Deux cartes, deux problèmes : le parc ancien à l'intérieur, le chauffage électrique sur le littoral
Part des logements construits avant 1975 (à gauche) et part des logements chauffés à l'électricité (à droite), par intercommunalité. Seules les valeurs publiées dans l'étude sont colorées ; les intercommunalités non citées restent en gris.
Part des logements construits avant 1975
Moyenne départementale : 21,9 %
Part des logements chauffés à l’électricité
Moyenne départementale : 53,3 %
Le premier Hérault : celui dont l'installation a vieilli
Dans le nord et l'ouest du département, la vétusté domine.
Nord et ouest : près d'un logement sur deux construit avant 1975
| Intercommunalité | Parc avant 1975 | Chauffage électrique |
|---|---|---|
| CC du Minervois au Caroux | 48,9 % | 36,4 % |
| CC Grand Orb | 45,1 % | 45,2 % |
| CC du Haut-Languedoc | 45,0 % | 19,3 % |
| CC Sud-Hérault | 41,3 % | 56,4 % |
| Moyenne départementale | 21,9 % | 53,3 % |
Près d'un logement sur deux y a été construit avant 1975 — plus du double de la moyenne départementale, qui s'établit à 21,9 %.
Ce que cela signifie concrètement : ce sont des installations conçues avant la généralisation de la norme NF C 15-100 telle qu'on la connaît.
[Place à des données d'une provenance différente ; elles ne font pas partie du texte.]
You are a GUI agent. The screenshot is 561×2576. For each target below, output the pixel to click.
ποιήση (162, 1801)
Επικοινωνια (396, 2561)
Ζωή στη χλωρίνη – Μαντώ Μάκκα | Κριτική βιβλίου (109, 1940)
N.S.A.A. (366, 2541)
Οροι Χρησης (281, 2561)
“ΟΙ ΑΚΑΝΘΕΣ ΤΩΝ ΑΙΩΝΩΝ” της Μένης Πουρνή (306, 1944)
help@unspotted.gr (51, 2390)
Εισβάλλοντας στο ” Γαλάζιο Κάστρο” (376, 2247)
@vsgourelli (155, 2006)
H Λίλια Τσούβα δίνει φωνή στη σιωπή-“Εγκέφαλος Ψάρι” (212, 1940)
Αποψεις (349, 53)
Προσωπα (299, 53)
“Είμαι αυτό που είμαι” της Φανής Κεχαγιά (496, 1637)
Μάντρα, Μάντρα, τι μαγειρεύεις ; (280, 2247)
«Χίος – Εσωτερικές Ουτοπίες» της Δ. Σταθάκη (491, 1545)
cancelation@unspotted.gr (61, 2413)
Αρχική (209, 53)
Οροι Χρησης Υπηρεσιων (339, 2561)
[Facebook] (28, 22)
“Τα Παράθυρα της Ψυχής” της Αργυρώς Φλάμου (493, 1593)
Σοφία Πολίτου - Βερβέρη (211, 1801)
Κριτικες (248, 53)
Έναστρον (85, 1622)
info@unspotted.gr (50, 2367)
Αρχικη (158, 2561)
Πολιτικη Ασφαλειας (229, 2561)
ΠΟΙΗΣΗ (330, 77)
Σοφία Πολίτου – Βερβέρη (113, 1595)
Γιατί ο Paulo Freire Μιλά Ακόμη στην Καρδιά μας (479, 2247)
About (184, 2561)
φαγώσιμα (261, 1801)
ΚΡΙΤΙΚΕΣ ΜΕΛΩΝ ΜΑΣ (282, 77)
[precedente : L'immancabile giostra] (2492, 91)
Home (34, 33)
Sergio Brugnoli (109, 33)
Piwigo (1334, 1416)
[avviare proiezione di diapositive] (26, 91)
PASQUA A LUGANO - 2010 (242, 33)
Tableaux à fusibles porcelaine plutôt que disjoncteurs, absence de prise de terre ou de liaison équipotentielle dans la salle de bains, sections de câbles calculées pour un usage domestique des années soixante. Le problème n'est pas la puissance appelée : c'est la conformité et la sécurité de l'installation elle-même. Les chantiers correspondants sont des reprises complètes, longues et coûteuses.
Le second Hérault : celui dont l'installation est récente mais saturée
Sur le littoral, le parc est neuf et le problème est inverse.
Littoral : un parc récent, massivement électrique
| Intercommunalité | Parc avant 1975 | Chauffage électrique |
|---|---|---|
| CA du Pays de l'Or | 11,0 % | 62,6 % |
| CA Hérault-Méditerranée | 22,3 % | 68,3 % |
| Moyenne départementale | 21,9 % | 53,3 % |
La communauté d'agglomération du Pays de l'Or affiche le parc le plus récent du département — 11,0 % de logements antérieurs à 1975, soit deux fois moins que la moyenne — et l'un des taux de chauffage électrique les plus élevés.
Ici, l'installation est aux normes. Ce qui manque, c'est de la marge. Un tableau dimensionné dans les années 1990 pour des convecteurs et un chauffe-eau doit aujourd'hui alimenter une climatisation réversible, des plaques à induction, un ballon thermodynamique et, de plus en plus souvent, une borne de recharge de véhicule. La question n'est plus la conformité, c'est la puissance disponible, la répartition des circuits et le calibrage du tableau.
Une charge par artisan qui varie de 1 à 6
Croiser ces parcs avec le nombre d'électriciens réellement installés fait apparaître un troisième écart. En rapportant le volume de logements concernés au nombre d'électriciens actifs de chaque bassin, le rapport va de 1 à 6 entre intercommunalités :
Volume de logements concernés par électricien actif
Du plus chargé au moins chargé. Entre Grand Orb et le Grand Pic Saint-Loup, le rapport est de 1 à 6.
Le département compte 3 009 électriciens actifs pour 760 548 logements, soit un professionnel pour 253 logements. Cette moyenne recouvre des situations très éloignées les unes des autres.
Pourquoi cette lecture compte
Elle change la question à poser : dans l'arrière-pays, « mon installation est-elle conforme ? » ; sur le littoral, « mon tableau tient-il la charge de ce que j'y ai branché ? »
Elle dessine deux marchés distincts, avec des compétences, des durées de chantier et des tickets moyens différents.
Elle indique où porter l'effort d'accompagnement à la rénovation — et le volet suivant montre que ce n'est pas là où on l'attend.